暴走した神格体――ミュリエルの成れの果てが、天を裂く咆哮を上げる。


 それは、かつての彼女が追い求めた“神の力”そのもの。

 だがそこに、祈りも、慈しみも、願いもなかった。

 あるのは、ただの“神性の暴走”。


 その力に押され、神殿の遺構は崩れ、空が黒く染まっていく。


「止めなきゃ……このままじゃ、島だけじゃなく……」


 エリシアが歯を食いしばる。


 だが、祈りだけでは止めきれない。

 暴走体は今、言葉の届かぬ“力の渦”になっている。


 その時だった――


「退いていろ、エリシア!」


 剣の煌きが、神殿の瓦礫を裂いて突き進んだ。

 その主は、金の鎧を纏う王――レオン・グランベル。


「レオン!」


「お前が祈りで導くなら、俺は剣で道を切り開く。それが……俺の隣に立つ者への答えだ!」


 暴走体の触手のような神性の波動を、レオンの剣が弾き返す。

 その剣には、かつてエリシアがこっそり結びつけた“祈りの鈴”が揺れていた。


 ――チリィン。


 その音に、エリシアの胸が熱くなる。


「……ありがとう、レオン」


「借りは返すさ。
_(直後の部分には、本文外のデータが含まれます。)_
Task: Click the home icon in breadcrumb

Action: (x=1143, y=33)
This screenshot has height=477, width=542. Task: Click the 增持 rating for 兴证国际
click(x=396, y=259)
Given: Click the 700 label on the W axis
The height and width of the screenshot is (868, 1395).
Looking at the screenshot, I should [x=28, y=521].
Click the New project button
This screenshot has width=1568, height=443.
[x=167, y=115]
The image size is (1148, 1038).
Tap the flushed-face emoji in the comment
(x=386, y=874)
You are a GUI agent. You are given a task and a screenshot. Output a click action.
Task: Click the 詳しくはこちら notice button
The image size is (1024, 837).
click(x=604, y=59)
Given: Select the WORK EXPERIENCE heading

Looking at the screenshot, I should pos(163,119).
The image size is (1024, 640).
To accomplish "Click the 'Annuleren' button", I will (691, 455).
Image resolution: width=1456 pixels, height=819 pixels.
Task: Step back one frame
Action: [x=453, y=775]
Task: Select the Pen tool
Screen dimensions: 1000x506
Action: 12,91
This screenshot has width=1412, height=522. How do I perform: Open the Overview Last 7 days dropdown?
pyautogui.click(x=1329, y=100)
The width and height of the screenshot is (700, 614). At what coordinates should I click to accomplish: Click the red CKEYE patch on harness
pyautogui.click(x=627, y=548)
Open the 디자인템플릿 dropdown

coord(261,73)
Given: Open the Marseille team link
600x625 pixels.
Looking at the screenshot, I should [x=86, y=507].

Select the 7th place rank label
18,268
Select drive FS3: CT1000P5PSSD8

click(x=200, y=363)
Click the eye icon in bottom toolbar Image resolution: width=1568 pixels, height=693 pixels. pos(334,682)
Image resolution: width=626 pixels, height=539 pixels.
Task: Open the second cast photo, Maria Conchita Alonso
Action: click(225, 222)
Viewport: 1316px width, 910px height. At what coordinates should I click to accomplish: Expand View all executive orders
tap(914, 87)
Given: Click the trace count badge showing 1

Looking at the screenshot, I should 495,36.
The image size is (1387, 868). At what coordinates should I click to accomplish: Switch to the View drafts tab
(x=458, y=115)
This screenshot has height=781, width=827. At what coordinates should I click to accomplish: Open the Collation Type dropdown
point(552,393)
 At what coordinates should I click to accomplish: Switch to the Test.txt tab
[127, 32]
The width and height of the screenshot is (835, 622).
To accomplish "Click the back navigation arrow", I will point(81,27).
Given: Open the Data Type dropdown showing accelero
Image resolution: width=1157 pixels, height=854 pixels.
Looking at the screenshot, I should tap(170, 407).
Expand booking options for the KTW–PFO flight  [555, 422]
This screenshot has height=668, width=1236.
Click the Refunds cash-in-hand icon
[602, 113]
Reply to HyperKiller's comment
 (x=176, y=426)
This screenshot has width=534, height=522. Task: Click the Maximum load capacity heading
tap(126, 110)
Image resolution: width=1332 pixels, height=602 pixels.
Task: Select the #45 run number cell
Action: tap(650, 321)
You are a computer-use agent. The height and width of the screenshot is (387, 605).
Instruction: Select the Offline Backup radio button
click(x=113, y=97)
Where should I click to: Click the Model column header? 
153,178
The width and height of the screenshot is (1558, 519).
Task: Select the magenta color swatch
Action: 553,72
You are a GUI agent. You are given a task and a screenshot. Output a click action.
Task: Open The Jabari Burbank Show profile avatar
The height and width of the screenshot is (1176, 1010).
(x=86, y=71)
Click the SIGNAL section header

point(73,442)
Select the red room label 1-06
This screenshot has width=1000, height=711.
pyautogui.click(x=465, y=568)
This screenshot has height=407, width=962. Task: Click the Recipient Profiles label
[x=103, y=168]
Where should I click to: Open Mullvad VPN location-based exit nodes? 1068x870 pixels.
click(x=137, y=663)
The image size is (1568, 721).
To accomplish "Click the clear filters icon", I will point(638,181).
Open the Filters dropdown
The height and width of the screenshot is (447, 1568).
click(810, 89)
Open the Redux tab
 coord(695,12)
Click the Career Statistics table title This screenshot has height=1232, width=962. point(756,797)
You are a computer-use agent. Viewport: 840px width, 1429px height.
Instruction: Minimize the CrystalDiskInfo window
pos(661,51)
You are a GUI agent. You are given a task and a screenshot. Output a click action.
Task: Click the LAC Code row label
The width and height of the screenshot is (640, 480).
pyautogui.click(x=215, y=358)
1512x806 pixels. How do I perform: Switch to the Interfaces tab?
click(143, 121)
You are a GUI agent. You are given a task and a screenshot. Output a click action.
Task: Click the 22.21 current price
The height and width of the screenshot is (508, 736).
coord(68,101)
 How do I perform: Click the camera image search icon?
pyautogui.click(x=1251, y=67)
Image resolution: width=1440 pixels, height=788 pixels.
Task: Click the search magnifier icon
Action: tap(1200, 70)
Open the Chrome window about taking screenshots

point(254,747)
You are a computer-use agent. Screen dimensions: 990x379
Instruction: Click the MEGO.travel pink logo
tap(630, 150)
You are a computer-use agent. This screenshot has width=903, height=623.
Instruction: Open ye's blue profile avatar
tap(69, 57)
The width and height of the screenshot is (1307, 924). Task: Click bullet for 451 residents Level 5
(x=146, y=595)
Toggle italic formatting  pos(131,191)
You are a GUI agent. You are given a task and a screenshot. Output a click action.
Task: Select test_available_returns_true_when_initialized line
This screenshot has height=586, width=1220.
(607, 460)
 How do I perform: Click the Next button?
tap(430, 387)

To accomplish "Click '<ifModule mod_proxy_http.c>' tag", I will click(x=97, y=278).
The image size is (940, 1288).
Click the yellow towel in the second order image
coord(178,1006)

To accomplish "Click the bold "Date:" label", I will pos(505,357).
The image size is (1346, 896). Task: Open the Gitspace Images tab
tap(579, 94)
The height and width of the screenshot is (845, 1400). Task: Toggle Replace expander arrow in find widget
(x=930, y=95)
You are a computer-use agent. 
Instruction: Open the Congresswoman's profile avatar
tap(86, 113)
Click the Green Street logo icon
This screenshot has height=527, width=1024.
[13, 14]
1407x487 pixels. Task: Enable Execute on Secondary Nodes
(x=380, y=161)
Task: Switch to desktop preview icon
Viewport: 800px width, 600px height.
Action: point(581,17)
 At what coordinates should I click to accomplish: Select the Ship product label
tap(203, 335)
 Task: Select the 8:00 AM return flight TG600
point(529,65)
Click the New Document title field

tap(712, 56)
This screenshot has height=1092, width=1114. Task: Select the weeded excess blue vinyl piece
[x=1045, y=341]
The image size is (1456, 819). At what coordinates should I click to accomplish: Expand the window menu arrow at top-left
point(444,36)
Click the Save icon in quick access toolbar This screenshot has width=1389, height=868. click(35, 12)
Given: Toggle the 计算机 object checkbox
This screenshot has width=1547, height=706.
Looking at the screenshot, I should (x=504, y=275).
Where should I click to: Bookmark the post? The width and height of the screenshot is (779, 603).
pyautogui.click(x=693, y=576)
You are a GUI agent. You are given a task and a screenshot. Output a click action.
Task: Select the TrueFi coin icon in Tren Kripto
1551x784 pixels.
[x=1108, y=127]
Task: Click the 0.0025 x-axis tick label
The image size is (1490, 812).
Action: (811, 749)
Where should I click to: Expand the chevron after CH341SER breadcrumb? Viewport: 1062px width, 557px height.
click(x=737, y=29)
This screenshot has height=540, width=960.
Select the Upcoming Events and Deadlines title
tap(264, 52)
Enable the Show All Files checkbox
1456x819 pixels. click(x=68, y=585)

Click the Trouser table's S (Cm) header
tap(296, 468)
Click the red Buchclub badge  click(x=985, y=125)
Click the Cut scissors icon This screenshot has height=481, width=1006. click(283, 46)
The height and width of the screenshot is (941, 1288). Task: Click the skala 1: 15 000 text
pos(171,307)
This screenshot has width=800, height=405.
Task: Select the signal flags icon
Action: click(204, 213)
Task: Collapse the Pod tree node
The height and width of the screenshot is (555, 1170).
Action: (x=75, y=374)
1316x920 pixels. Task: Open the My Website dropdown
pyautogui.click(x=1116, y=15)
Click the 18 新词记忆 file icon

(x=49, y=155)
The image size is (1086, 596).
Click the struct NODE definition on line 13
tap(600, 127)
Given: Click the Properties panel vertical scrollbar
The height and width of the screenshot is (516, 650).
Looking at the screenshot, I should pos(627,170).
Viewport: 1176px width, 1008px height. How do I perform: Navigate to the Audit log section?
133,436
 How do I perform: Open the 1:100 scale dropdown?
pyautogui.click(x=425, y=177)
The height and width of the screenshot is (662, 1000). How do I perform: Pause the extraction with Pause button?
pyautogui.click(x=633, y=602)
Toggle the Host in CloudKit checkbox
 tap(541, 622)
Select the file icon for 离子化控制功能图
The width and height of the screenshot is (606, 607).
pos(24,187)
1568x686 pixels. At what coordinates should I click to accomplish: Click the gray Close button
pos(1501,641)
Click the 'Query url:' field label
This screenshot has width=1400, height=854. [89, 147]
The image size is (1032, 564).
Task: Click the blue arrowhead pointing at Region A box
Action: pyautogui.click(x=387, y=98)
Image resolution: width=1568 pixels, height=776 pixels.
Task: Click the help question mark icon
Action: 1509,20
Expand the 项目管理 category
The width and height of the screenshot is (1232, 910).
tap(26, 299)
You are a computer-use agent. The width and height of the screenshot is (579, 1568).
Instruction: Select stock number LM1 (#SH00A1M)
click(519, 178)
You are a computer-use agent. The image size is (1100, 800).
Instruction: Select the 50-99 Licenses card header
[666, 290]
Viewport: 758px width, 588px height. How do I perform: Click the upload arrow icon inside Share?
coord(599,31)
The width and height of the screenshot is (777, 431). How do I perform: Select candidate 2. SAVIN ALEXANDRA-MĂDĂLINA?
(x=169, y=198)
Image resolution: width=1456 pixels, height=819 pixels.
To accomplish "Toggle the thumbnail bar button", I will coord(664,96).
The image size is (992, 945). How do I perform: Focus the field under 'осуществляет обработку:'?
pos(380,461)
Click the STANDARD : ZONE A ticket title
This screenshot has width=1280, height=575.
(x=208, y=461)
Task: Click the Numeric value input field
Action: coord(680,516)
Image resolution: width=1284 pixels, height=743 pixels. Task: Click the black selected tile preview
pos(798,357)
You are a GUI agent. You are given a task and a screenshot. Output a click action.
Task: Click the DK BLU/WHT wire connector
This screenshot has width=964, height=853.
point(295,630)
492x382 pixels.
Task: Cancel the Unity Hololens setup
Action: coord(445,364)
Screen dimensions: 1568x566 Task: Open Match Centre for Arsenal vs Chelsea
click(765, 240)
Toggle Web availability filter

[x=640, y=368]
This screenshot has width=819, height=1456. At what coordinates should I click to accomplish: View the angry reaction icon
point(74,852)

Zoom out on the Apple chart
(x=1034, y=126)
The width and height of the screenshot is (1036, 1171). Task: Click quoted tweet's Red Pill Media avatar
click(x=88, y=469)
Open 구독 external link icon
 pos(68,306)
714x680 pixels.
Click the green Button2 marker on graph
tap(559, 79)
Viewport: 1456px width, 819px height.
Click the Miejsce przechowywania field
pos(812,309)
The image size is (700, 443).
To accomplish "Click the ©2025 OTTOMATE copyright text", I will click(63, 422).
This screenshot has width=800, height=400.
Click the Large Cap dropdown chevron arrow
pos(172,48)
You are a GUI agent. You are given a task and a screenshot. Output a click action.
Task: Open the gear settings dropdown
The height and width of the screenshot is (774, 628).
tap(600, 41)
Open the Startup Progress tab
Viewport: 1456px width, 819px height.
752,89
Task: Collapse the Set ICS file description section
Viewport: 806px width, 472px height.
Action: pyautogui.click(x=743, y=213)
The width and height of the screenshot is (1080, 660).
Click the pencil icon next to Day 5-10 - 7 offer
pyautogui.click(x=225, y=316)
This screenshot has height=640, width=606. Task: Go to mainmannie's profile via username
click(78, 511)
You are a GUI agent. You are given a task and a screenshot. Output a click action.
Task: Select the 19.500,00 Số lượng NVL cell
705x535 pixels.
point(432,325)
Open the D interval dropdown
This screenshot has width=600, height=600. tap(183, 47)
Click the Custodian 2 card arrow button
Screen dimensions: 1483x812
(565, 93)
何度だって」



 ミュリエルは、もはや言葉を発しない。


 全身が神紋で覆われ、天を裂く光を纏いながら、その体は人ではない“超存在”へと変異し続けていた。


 ――七柱の神性を強引に融合させた結果。


 “神”を超えるために、“祈り”を捨てた女の末路。


 けれど、エリシアの中に浮かぶのは、ただひとつ。


「……あの人も、かつては誰かを救いたかったはず。

 歪んだとしても、その願いの始まりは、きっと――」


 祈りは、諦めない。

 祈りは、否定しない。

 祈りは、届かなくても、投げ捨てたりしない。


「……お願い。どうか、聞いて」


 エリシアは再び手を合わせ、最後の祈りを口にした。


「この世界のすべての祈りが、誰かの“命”を願うものに変わるように――

 どうか、その光が、あの人を包んでくれますように……!」


 光が、再び満ちていく。


 七柱の神性が、再びエリシアに集い、“聖なる環”が彼女の背後に出現する。



「レオン!」


「任せろ!」


 神性の触手が迫る瞬間、レオンの剣がその中心を断ち切った。


 次の瞬間、エリシアの祈りが暴走体の核心に届く。


 ――光と、音と、祈りが交差した瞬間。


 空が割れ、世界が静止したかのような感覚に包まれる。


 暴走していた“神格の核”が、その中から砕けた。


 そして――


 エリシアの前に、ひとりの人間の姿が膝をついていた。


 血を流し、力尽きたように伏しているのは、かつてのミュリエル。


「……なぜ……」


 その声は、もはや祈りを否定する者のものではなかった。


「どうして……私なんかのために、祈ったの……?」


「……あなたが、“誰かを救いたい”と願ったことを、私は知っているから」


 エリシアはそっと彼女の手に触れた。


「祈りは届かなくても、無意味じゃない。

 間違えても、傷つけても、やり直すことはできるから……」


 その瞬間――


 ミュリエルの目から、一滴の涙が零れ落ちた。


「……ずっと……怖かったのよ……

 祈っても、救われなかった自分が……」


 小さく、か細く、最後の言葉が漏れた。


 そして彼女は、静かに目を閉じた。



 戦いが終わった。


 島に渦巻いていた神性は、浄化され、風に還る。


 レオンが肩で息をしながら、エリシアの隣に立った。


「終わったな……」


「うん。……でも、祈りはこれからも続く」


 エリシアの手の中で、小さな鈴が優しく鳴った。


 ――チリリ……


 それは誰のためでもない、“誰かの幸せ”を願う音。